Ranheat Engineering is well known as a leading provider of industrial wood waste/biomass-fired boilers, heaters and burners. In this article, the company’s Chris Franklin explains what users of wood burning equipment should be aware of in respect of permitting of all sizes of installations burning wood and also the specific requirements of being accepted onto the Renewable Heat Incentive.
Ranheat Engineering specialise in the design, manufacture, installation and servicing of wood-fired boiler systems, primarily for use in the woodworking industry.
In earlier years, projects have been driven by the huge financial savings over skips in the disposal of woodwaste particularly in fine dusts from man-made boards such as MDF and MFC to landfill.
Added to this was the free heat that wood-fired heating systems gave the owners, either as space heating but also as process heat, supplying replacement air for spray rooms drying tunnels etc.
In recent years the Government-led Renewable Heat Incentive (RHI) has been a massive incentive to the UK woodworking Industry to use its wood residues as a source of energy.
The Renewable Heat Incentive is applicable to boilers within the woodworking industry.
The permit flow chart explains what permits may be required by the local authority. Some of them may be in place, so will require a substantial change being registered with the regulator.
The bands that the RHI has are small biomass boilers (less than 200kW) medium Biomass boilers (200-1000kW) and large (over 1000kW).

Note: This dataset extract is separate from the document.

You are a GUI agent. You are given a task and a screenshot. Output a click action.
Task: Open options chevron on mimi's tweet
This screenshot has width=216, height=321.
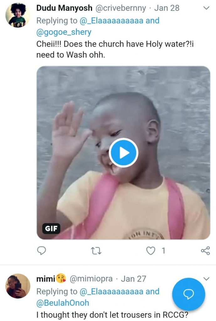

The scheme is administered by OFGEM on behalf of DECC and the government. I have assumed at this stage that you will be looking at a boiler in the medium size range.
In simple terms the government pays a tariff to the owner of the equipment at an agreed rate per kW/hour for a period of 20 years from accreditation. This payment is index linked and rises each April in line with inflation. The current tier 1 tariff is 5.24p per kW/hour, for this size of boiler – medium biomass <1000kW.
The payment is divided into two tiers; the tier 1 units on a medium size boiler of say 980kW are calculated as a function of the rated output of the boiler, in this example 980kW. To calculate the tier 1 units is 980kW x 1314 = 1,287,720kW/hours.
Any units over this amount generated are paid at tier 2, currently 2.27p per kW/hour. If all of the tier 1 units are utilised then an income of £67,476.52 per year would be derived for a period of 20 years, index linked. The nett yield on woodwaste is 3200kW hours per tonne. If we look at 15 tonnes per week and working 50 weeks of the year then the nett energy to be produced would be 15 x 50 x 3200 = 2,4000,000kW hours.
If we assume you can have an eligible use for all of these units then you will have 1,112,280 at tier 2 = £30,031.56. Add this to the tier 1 units and you have a potential RHI income of circa £97,000 per 12 month period from the fuel available.
The payments made under the scheme are derived from the installation of a Class 2 heat meter or meters, as defined by OFGEM. The independent metering consultant will require additional heat meters to be fitted, for example on a conventional fuelled boiler (fossil fuel boiler) dissipater or other ineligible use.
The scheme is open to all business users subject to the rules laid down by European law with regards to De-Minimis state aid. There are other restrictions in cases where the business has received a separate grant under another scheme. As an example the RHI cannot be claimed as well as Enhanced Capital Allowance (ECA).
If you are going to use your own fuel you will need to register as a self-supplier on the BSL (Biomass Suppliers List). To register on the BSL you will need to show that you have a permit or an exemption from the EA (see permit flow chart). If supplying your own fuel you will have to demonstrate that 90% of what you burn is biomass (the glues and resins used are defined as fossil fuel derived contamination and must be less than 10% by energy content).
You may already have a permit under the guidance note PGN 602 for your timber manufacturing process. If you fall below the limits for PGN 602 then you will need a SWIP permit to show that you are registered to burn your waste.
If the boiler is capable of burning more than 90kg per hour then you will be permitted as a SWIP but will have to meet the emission limits as laid down in the guidance note PG1/12 (13).
The application for BSL and part B permits can take several months to process as can planning permission for the chimney and associated equipment. Chimney height approval from Environmental Health is also required, and will often be a condition of planning being granted.
Applicants for the RHI cannot submit an application until a BSL number has been issued.